Facebook has fired back nearly two weeks after The Wall Street Journal reported that Instagram made body image issues worse for one in three teenage girls according to Facebook’s own data. The salvo comes courtesy of Pratiti Raychoudhury, Vice President, Head of Research at Facebook. Raychoudhury’s post on Facebook’s Newsroom claims that The Wall Street Journal’s characterization of internal research is “not accurate” and blames it all on a poor interpretation of the data the WSJ has in its possession.

On September 14 The Wall Street Journal published a story to The Facebook Files, which is a series of stories based around an enormous cache of internal Facebook documents leaked to the newspaper. The September 14 piece focused on data that suggested Instagram had an extremely harmful effect on teenagers — particularly teenage girls. The WSJ claimed that Facebook was well aware of the harm its products had on teenagers and that the company “has made minimal efforts to address these issues and plays them down in public.”

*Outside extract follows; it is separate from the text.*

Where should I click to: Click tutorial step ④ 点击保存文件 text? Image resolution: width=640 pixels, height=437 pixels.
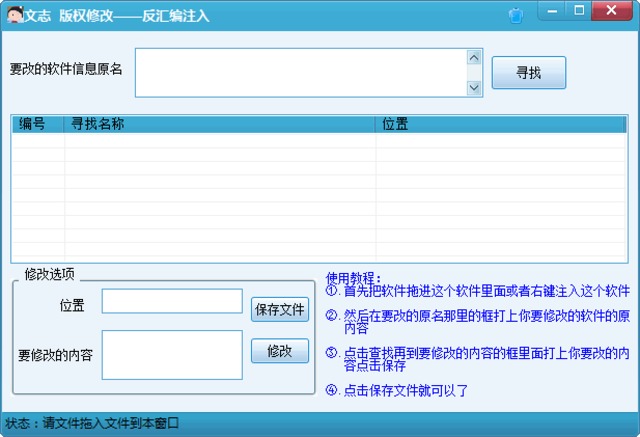398,390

Facebook has been evasive about the contents of the study cited by the WSJ. But Facebook’s global head of safety, Antigone Davis, is expected to appear before the Senate Commerce Subcommittee Thursday to answer for the claims made in the story and plans for a new “Instagram for kids”. Raychoudhury specifically cites that hearing as the reason for the post.

Raychoudhury ignores many of the issues raised in the WSJ piece, including that teens claimed they felt addicted to Instagram. Instead she focuses her energies on devaluing Facebook’s own research. Much of the WSJ’s most scathing claims, according to Raychoudhury, focus on a study that had just 40 partipants. That would be a paltry sample size by any measure — but particularly when you’re talking about a platform with over 1 billion users. The tiny study was “designed to inform internal conversations about teens’ most negative perceptions of Instagram,” Raychoudhury claims.

Facebook hasn’t released the internal studies, but did release the slide the WSJ cited.
Facebook hasn’t released the internal studies, but did release the slide the WSJ cited.
Facebook

Raychoudhury also takes umbrage with the WSJ referring to an internal Facebook slide that claims “we make body images worse for 1 in 3 teenage girls”. Raychoudhury repeatedly notes that the body image problem was just one of 12 possible issues that Instagram could make worse for teenage girls. “Body image was the only area where teen girls who reported struggling with the issue said Instagram made it worse as compared to the other 11 areas,” she writes.

Unfortunately neither Facebook, Instagram, or Raychoudhury have released the actual data that she repeatedly cites in her response to the Journal’s reporting. Without seeing the data ourselves it’s extremely difficult to assess The Wall Street Journal’s or Raychoudhury’s intepretations of it. But, you know, this isn’t the first time we’ve heard about these problems.